### What the exercise asks
Repeat exactly what runs from the line with "Task: Expand the Alle Daten date filter" through the last line of the material, and keep the pictures out of it.

### Information
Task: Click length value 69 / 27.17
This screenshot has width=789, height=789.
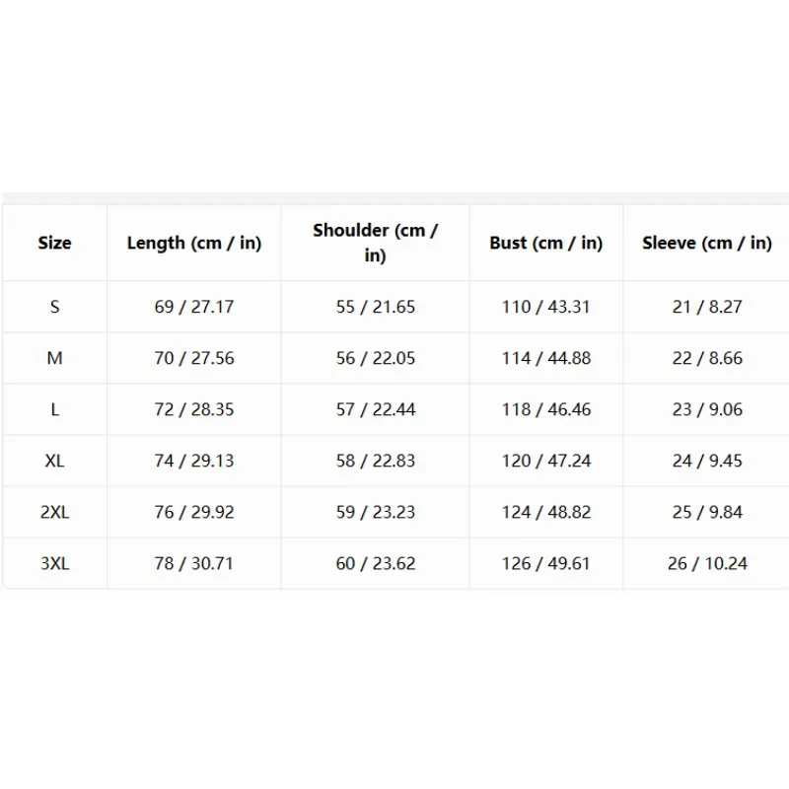Action: (x=194, y=307)
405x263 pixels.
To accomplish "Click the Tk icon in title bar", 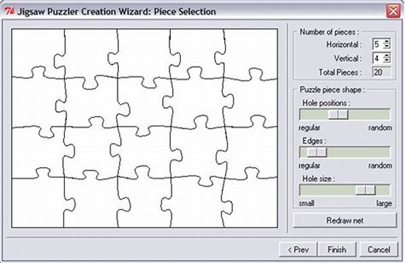I will point(9,11).
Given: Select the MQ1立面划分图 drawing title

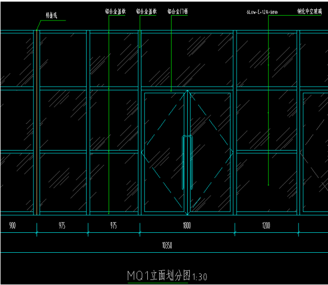Looking at the screenshot, I should click(x=158, y=276).
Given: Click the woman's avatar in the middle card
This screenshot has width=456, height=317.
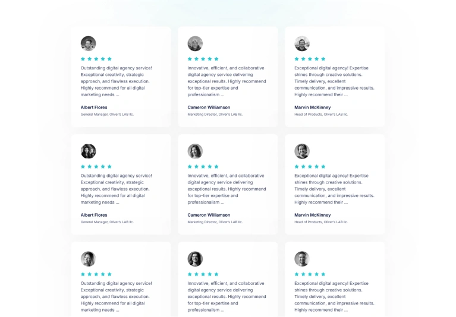Looking at the screenshot, I should pyautogui.click(x=195, y=151).
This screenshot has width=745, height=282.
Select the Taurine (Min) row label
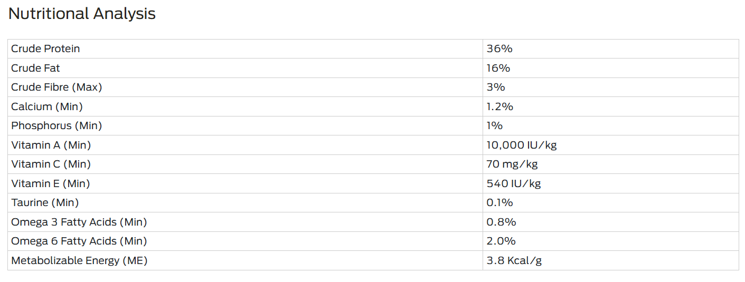[x=45, y=202]
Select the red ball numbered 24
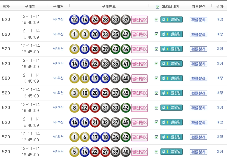Screen dimensions: 227x160 [95, 20]
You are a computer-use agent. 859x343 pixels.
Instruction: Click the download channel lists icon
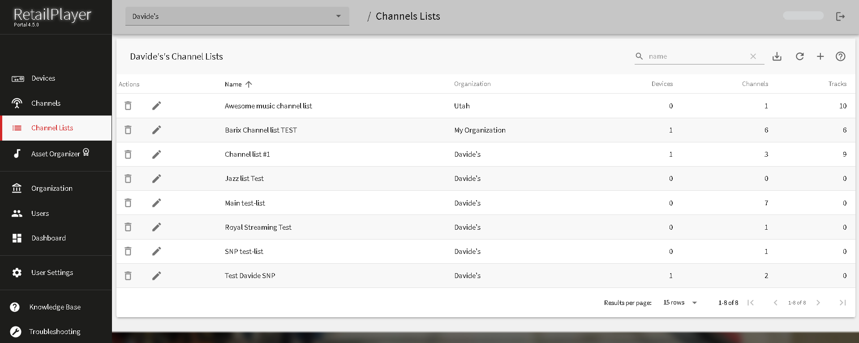[777, 56]
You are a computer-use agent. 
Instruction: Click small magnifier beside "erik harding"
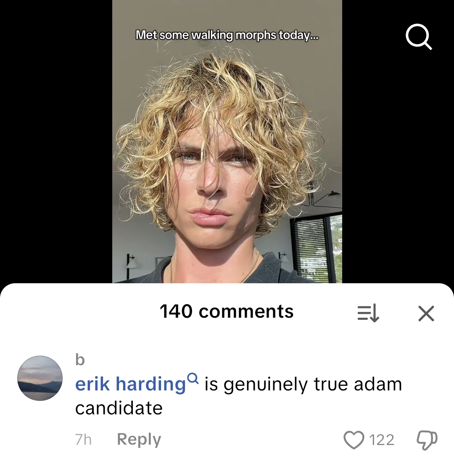tap(194, 378)
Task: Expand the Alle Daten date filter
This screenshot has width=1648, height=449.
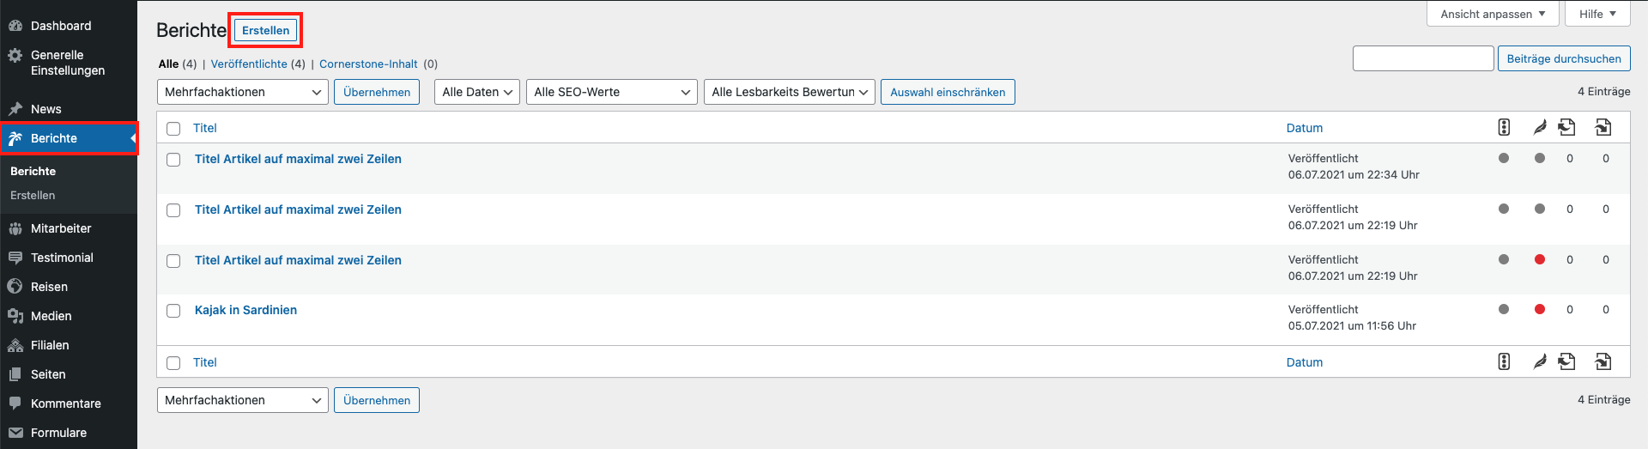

### Task response
Task: Expand the Alle Daten date filter
This screenshot has width=1648, height=449.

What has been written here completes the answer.